Would you please copy every line from the records that contains the word "agent"?

Data excerpts:
*** Block opens ***

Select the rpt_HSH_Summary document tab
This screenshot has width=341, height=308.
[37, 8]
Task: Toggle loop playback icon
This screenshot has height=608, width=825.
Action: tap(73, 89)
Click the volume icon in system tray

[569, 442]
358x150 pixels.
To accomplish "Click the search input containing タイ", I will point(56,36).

*** Block closes ***
*** Block opens ***

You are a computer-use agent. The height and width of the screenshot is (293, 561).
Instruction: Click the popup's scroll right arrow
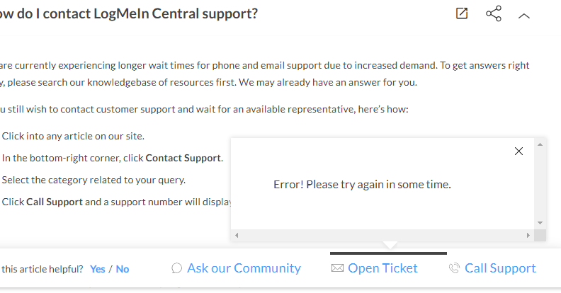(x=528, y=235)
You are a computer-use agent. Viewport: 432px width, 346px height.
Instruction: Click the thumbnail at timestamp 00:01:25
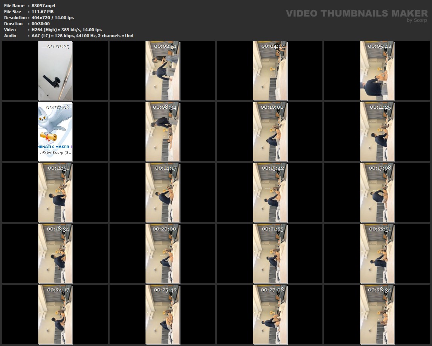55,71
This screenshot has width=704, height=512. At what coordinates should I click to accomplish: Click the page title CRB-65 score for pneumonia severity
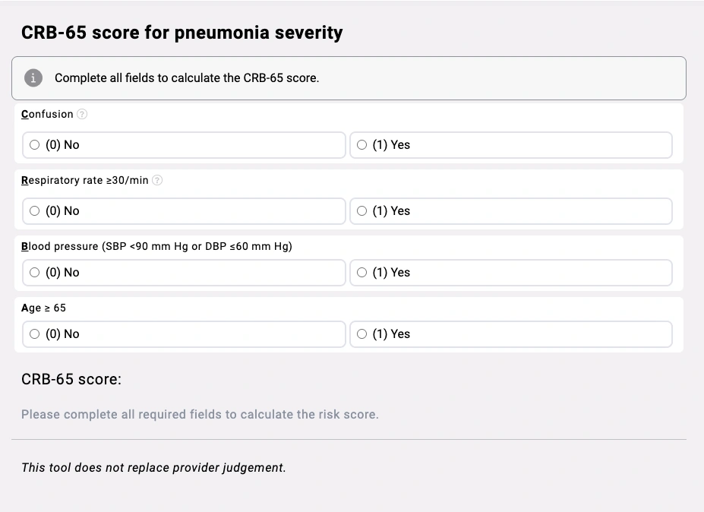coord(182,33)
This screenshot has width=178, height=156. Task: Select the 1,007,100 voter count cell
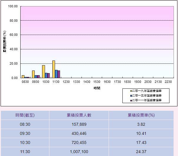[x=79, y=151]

*** Block closes ***

OUTPUT OF THE EXERCISE:
You are a computer-use agent. The height and width of the screenshot is (293, 561).
You are a computer-use agent. Viewport: 432px width, 346px height.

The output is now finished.